In the Republic of Kazakhstan, the need for effective professional training in teaching mathematics to students specializing in the field of construction has become increasingly crucial. With advancements in science, technology, and industry, coupled with the demand for highly skilled professionals in the construction sector, it is imperative to develop innovative methods that enhance the quality of mathematics education for construction discipline students. The effectiveness of professional training methods plays a vital role in equipping students with the necessary mathematical competencies and skills required for success in the construction field. However, traditional teaching approaches often fail to capture the interest and engagement of students, hindering their understanding and application of mathematical concepts in real-world contexts (Cahyono & Ludwig, Citation2018). To address this challenge, exploring innovative methods that incorporate design-technological activities—such as project-based learning using digital geometry tools (Milovanovic et al., Citation2013) or mathematically modeling real-world problems through coding (Stillman et al., Citation2020)—has garnered significant attention. These approaches aim to engage students in interactive, visually-enriched lessons that bring mathematical concepts to life.

The research question guiding this study is as follows: what is the impact of using innovative methods based on design-technological activities on the effectiveness of professional training for teaching mathematics to students specializing in construction in Kazakhstan? This question drives the investigation into the potential benefits and outcomes that can be achieved through the integration of design-technological activities within the professional training process. This study aims to contribute to the existing body of knowledge by exploring how various design-technological activities can be incorporated into the development of effective training methods for teaching mathematics to construction discipline students in Kazakhstan. By identifying and developing methods tailored to the specific needs of the construction field, this research seeks to enhance the mathematical competencies and problem-solving abilities of students within the university framework.

The significance of this study lies in its potential to address the gap in current professional training methods and provide valuable insights for educators, policymakers, and curriculum developers. By incorporating design-technological activities into the training process, educators can foster a more engaging and interactive learning environment, allowing students to visualize mathematical concepts, apply them to real-world scenarios, and develop the essential skills needed in the construction industry.

1.5. Research scope

The current study is limited to Mukhtar Auezov South Kazakhstan University and MEF University in Maslak, Turkey students. The selected audience for the research is educational professionals who teach mathematics to build specialty students currently studying at Mukhtar Auezov South Kazakhstan University and MEF University in Maslak, Turkey. Although teachers undergo many vocational training procedures regarding mathematics teaching in Kazakhstan and Turkey, this research focuses specifically on increasing the effectiveness of the professional training process to teach mathematics to students in the construction discipline using technological activities.

BRIEF
List each work cited in the passage on mathematics training for construction students, with its year.

GIVEN INFORMATION
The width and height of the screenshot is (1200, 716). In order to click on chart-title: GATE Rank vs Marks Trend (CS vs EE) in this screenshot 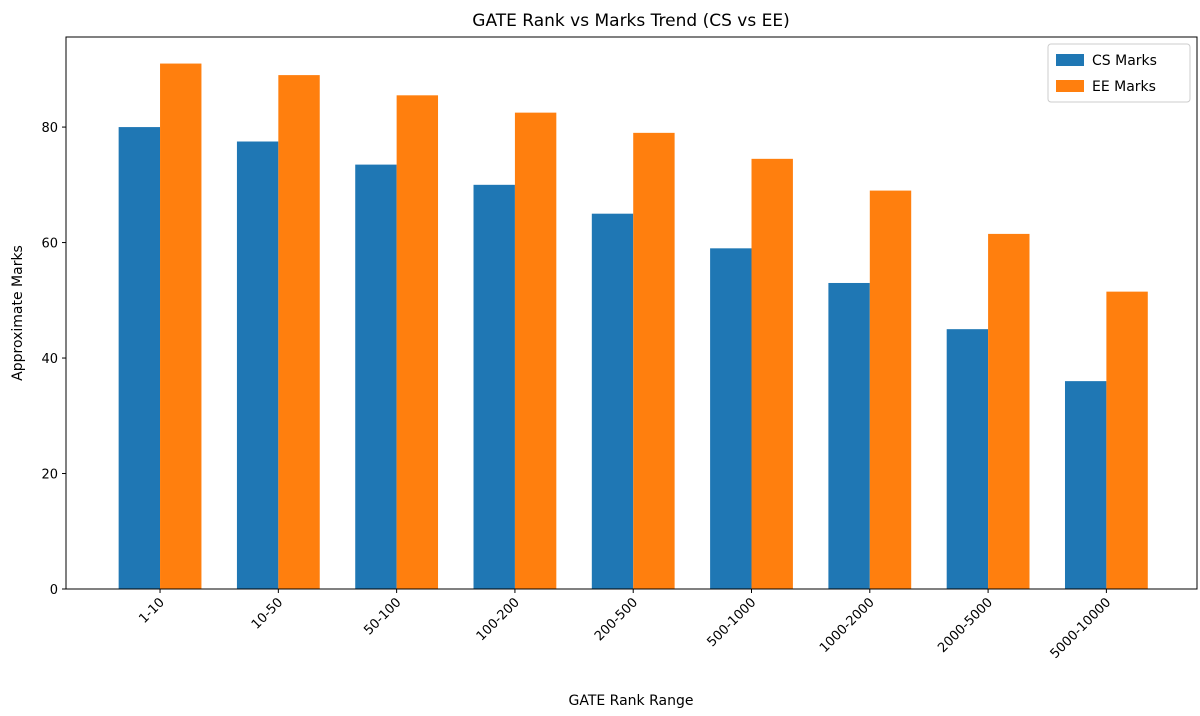, I will do `click(630, 21)`.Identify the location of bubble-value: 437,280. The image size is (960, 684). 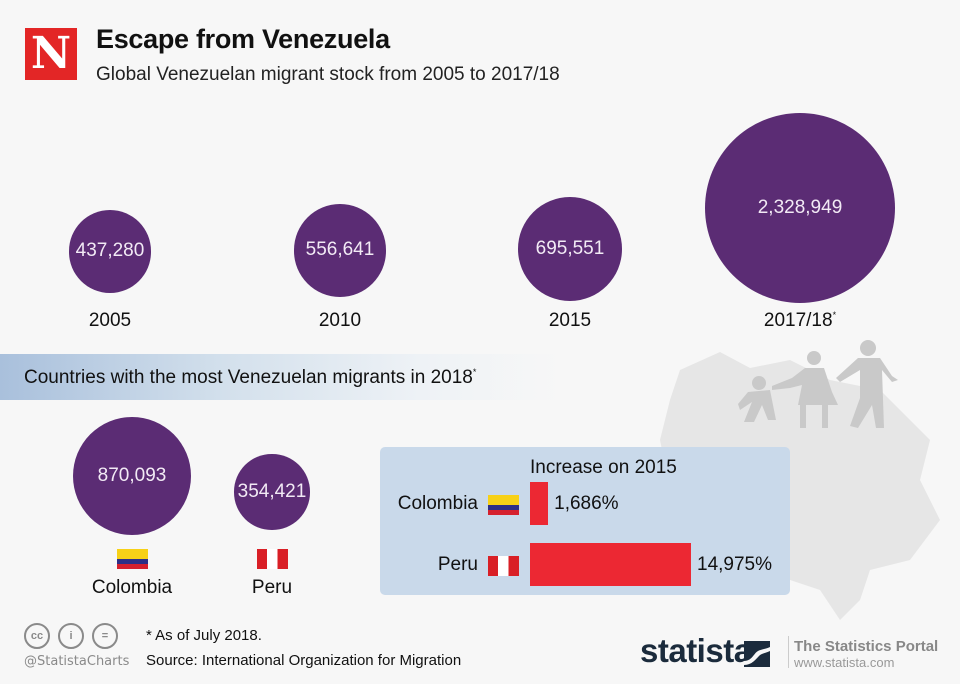
(110, 251).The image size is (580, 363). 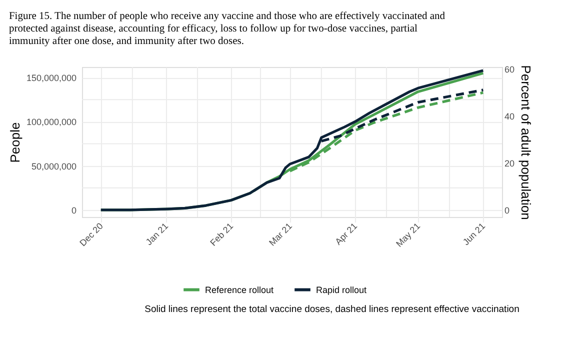 I want to click on legend-label: Reference rollout, so click(x=240, y=290).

OUTPUT FOR THIS EXERCISE
- Cahyono & Ludwig, 2018
- Milovanovic et al., 2013
- Stillman et al., 2020